Rispetto agli avvenimenti di Manchester un’altra novità ha segnato un cambio di paradigma rispetto alla condanna delle azioni terroristiche da parte degli islamici moderati, sempre sulla scia dell’emotività che ha portato l’opinione pubblica a schierarsi pro o contro lo spot della compagnia telefonica Kwait Zain, oltre 3 milioni di visualizzazioni per il suo lancio coinciso nel giorno dell’avvio del Ramadan. Non certo un spot convenzionale per pubblicizzare vantaggiose tariffe, quanto un istant content che riporta direttamente a quanto accaduto solo qualche giorno prima ma che, soprattutto nel medio Oriente, è ormai storia quotidiana da anni. Piuttosto posiziona lo spot verso la crescita dei reputazione del brand, supera i confini e parla di contenuti contemporanei ad un pubblico fatto dalla globalità del pianeta visto che è divenuto subito virale sulla rete: Google Trend dà un picco massimo a 100 il 26 maggio, giorno della pubblicazione, per poi tornare a 79 il 28 maggio quando evidentemente è stato ricondiviso dai media e dei giornalisti d’Europa e non solo, commentato ed analizzato nel suo messaggio di pace. Su Twitter a spingere la viralità sono stati anche i commenti, divisi anche in questo caso fra pro e contro, oltre ai media. E’ anche interessante notare che sul canale Youtube, dove è comparso lo spot, più di 5 mila sono stati i dislike, non pochi se si considera che è più usuale scorrere senza lasciare traccia, contro i più di 60 mila i like di chi quindi ha voluto dimostrare la propria attenzione.

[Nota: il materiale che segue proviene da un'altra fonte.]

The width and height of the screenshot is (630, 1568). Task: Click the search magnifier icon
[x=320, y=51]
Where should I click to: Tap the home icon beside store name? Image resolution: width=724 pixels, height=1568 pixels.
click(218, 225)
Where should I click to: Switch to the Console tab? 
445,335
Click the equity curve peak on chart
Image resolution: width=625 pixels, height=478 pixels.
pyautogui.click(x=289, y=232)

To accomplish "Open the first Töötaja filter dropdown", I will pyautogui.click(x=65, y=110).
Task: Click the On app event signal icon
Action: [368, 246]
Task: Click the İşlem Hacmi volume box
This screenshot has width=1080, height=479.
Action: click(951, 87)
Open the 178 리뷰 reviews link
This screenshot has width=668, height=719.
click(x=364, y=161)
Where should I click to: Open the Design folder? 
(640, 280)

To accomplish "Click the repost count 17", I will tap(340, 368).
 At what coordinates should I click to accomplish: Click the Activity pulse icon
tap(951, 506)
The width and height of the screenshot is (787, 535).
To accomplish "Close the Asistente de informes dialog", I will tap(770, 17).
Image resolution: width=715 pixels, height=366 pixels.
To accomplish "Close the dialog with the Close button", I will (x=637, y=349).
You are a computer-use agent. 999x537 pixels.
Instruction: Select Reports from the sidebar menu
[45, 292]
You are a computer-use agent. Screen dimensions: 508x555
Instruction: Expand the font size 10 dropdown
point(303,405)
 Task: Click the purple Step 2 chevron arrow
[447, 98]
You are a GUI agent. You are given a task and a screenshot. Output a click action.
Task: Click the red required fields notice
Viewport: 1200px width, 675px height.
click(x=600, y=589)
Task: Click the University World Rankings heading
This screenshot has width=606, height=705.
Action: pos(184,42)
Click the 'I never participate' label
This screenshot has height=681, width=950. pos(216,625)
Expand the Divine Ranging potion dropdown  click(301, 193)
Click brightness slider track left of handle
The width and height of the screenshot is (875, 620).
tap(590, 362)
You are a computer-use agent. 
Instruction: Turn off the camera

Profondo l’ossimoro dedicato allo spot: arma contro il terrorismo. Ne è destinatario del messaggio un pubblico medio, lo spot non ha certamente voluto rappresentare un’analisi politica ma parlare alla fascia di moderati. “L’uso di testimoni e non di testimonial non è per nulla banale. Risulta un’operazione narrativa estremamente efficace, così il professor Marangi dell’Università Cattolica del Sacro Cuore intervistato da Vita.it. Ed in effetti il modello narrativo utilizzato, costruito in maniera molto simile ai videomessaggi dei terroristi del sedicente Stato Islamico, rappresenta anche una novità visiva almeno agli occhi di noi occidentali. Rappresenta comunque un nuovo inizio che speriamo possa iniziare a cambiare il modo di raccontare il terrorismo: non solo sangue e disperazione ma contenuti che aprano al dialogo.